### Fragmento elegido

Hay ausencias que el tiempo no consigue borrar. Permanecen en la memoria, regresan en los pequeños gestos cotidianos y encuentran en la escritura un lugar donde seguir viviendo. Alas, de Inma Chacón, nace precisamente de esa necesidad de dialogar con la pérdida y convertir el duelo en un acto de amor. Este poemario no busca explicar el dolor, sino habitarlo, transformándolo en una poesía serena, luminosa y profundamente humana que sigue emocionando muchos años después de su primera publicación.
Publicado en 2006 y recuperado por Editorial Mankell dentro de la colección La sonrisa del gato, Alas vuelve a las librerías con la misma fuerza emocional que lo convirtió en uno de los libros más íntimos de su autora. La reedición permite descubrir —o redescubrir— un poemario nacido del duelo por la muerte de su hermana gemela, la escritora Dulce Chacón, cuya presencia recorre cada página sin necesidad de nombrarla de forma constante.
La poesía como espacio para la memoria
Desde los primeros poemas queda claro que Alas no pretende narrar una historia lineal. Se trata de un recorrido emocional donde los recuerdos aparecen y desaparecen como destellos. La fecha del 3 de diciembre de 2003 marca el origen de una ausencia que impregna todo el libro, mientras imágenes como el vuelo, los pájaros, el mar, las ventanas o los espejos crean un universo simbólico de gran coherencia.
Inma Chacón escribe desde la intimidad, pero evita caer en el sentimentalismo. Sus versos contienen dolor, aunque también una voluntad constante de preservar la memoria. La poesía funciona como un lugar donde el tiempo deja de obedecer las leyes habituales y permite que quienes ya no están continúen habitando el presente.
Imágenes de gran fuerza simbólica
Uno de los mayores aciertos del poemario reside en la riqueza de sus imágenes. Cada poema construye un pequeño universo donde los elementos cotidianos adquieren nuevos significados.
El espejo deja de reflejar únicamente un rostro para convertirse en un espacio donde la identidad se fractura tras la pérdida. El mar guarda el recuerdo de la infancia. Las alas representan tanto la despedida como la posibilidad de seguir avanzando. Incluso la naturaleza adquiere un papel esencial: árboles, auroras y paisajes dialogan con las emociones de la autora hasta formar parte del propio duelo.

### Conjunto de entradas
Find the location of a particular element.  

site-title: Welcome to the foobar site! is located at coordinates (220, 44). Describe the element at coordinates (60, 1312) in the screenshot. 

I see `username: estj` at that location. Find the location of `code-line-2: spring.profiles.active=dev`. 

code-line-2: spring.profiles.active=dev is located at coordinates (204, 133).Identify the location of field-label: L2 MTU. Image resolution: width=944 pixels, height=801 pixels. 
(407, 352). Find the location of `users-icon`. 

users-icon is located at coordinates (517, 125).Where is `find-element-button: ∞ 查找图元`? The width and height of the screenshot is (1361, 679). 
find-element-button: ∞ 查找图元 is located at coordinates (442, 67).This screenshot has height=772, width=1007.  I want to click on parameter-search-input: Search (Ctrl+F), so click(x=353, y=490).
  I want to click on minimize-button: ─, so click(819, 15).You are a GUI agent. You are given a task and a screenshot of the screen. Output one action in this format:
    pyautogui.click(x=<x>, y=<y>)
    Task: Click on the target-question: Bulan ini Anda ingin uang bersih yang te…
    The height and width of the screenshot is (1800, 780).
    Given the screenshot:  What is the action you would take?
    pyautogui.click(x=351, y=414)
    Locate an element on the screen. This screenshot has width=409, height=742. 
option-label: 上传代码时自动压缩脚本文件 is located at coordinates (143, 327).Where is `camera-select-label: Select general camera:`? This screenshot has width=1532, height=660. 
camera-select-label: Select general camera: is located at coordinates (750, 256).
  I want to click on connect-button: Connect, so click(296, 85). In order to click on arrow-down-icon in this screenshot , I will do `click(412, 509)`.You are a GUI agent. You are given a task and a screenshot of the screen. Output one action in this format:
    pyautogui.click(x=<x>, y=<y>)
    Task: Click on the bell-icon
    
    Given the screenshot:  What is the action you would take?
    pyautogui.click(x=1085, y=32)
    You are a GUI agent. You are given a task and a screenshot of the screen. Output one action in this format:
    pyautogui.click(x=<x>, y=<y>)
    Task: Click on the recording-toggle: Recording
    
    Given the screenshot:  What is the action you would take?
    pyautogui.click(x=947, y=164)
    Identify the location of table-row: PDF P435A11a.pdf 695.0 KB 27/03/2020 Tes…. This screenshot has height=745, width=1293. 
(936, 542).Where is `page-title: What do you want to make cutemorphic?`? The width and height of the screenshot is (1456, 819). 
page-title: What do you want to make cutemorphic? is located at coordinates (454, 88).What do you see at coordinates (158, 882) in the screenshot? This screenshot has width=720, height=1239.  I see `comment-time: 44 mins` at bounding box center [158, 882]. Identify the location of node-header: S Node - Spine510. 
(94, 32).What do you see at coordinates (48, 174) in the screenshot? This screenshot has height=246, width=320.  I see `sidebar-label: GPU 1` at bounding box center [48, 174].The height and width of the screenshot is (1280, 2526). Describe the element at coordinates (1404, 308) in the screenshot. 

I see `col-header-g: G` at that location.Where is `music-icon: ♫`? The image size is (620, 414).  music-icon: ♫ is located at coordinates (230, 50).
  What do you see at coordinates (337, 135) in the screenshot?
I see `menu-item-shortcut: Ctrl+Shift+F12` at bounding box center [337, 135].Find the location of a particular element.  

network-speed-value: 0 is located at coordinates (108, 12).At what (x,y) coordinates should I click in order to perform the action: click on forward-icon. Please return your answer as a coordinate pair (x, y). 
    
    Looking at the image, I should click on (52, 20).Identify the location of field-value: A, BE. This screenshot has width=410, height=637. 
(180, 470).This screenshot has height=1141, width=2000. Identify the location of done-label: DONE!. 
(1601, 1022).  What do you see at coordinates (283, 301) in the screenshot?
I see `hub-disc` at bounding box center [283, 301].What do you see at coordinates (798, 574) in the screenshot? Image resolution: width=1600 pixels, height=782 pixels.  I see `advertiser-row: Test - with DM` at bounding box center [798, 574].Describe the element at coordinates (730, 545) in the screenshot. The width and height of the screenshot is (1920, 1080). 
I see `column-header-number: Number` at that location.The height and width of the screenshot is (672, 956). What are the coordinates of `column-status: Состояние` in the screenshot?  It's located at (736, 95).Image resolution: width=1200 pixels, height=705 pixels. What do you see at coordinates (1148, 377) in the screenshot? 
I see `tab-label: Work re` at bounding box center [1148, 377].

### Tarea asignada 1
En la reseña sobre el poemario Alas, ¿qué editorial recuperó el libro y en qué colección lo incluyó?
### Tarea asignada 2
Sigue la reseña sobre el poemario Alas desde su último párrafo.

### Respuesta 1
Editorial Mankell lo recuperó dentro de la colección La sonrisa del gato.

### Respuesta 2
Todo ello está expresado mediante un lenguaje claro, muy depurado y cargado de musicalidad, capaz de transmitir intensidad sin necesidad de recurrir a artificios.
Un diálogo permanente con la ausencia
En poemas como Regálame Berlín o Algún día, la autora convierte el recuerdo en una conversación silenciosa. La imposibilidad de devolver lo perdido no impide seguir hablando con quien ya no está. Esa tensión entre la ausencia física y la permanencia afectiva constituye uno de los grandes temas del libro.
La muerte nunca aparece como un punto final definitivo. La escritura mantiene abierto un espacio donde el vínculo continúa existiendo, transformado por el paso del tiempo y sostenido por la memoria.
Un libro que habla también de quienes permanecen
Aunque el origen del poemario es profundamente personal, Alas trasciende la experiencia individual. Cualquier lector que haya vivido una pérdida reconocerá emociones universales en estos versos: la incredulidad, el vacío, la necesidad de recordar y la lenta reconstrucción de la propia vida.
Ese carácter universal explica que el libro conserve toda su vigencia casi dos décadas después de su primera publicación. La poesía de Inma Chacón no depende del contexto histórico; nace de sentimientos que pertenecen a cualquier época.
Una voz poética serena y auténtica
La trayectoria narrativa de Inma Chacón es ampliamente conocida, pero Alas recuerda que la poesía ocupa un lugar esencial dentro de su obra. Su escritura destaca por la sobriedad expresiva, la precisión de las imágenes y una sensibilidad que nunca resulta impostada.
Cada poema parece escrito desde la necesidad, no desde el deseo de exhibir virtuosismo. Esa honestidad convierte la lectura en una experiencia especialmente cercana. La autora no intenta explicar el dolor: simplemente le da una forma capaz de ser compartida.
Valoración final de Alas
Alas es mucho más que un libro dedicado al duelo. Es una reflexión sobre el amor que permanece cuando todo parece haber desaparecido, sobre la memoria como forma de resistencia y sobre la capacidad de la poesía para conservar aquello que el tiempo amenaza con borrar.
La reedición de este poemario permite recuperar una de las obras más personales de Inma Chacón y comprobar que sus versos siguen emocionando con la misma intensidad. Es un libro que invita a detenerse, a leer despacio y a regresar a sus páginas porque cada nueva lectura descubre matices diferentes.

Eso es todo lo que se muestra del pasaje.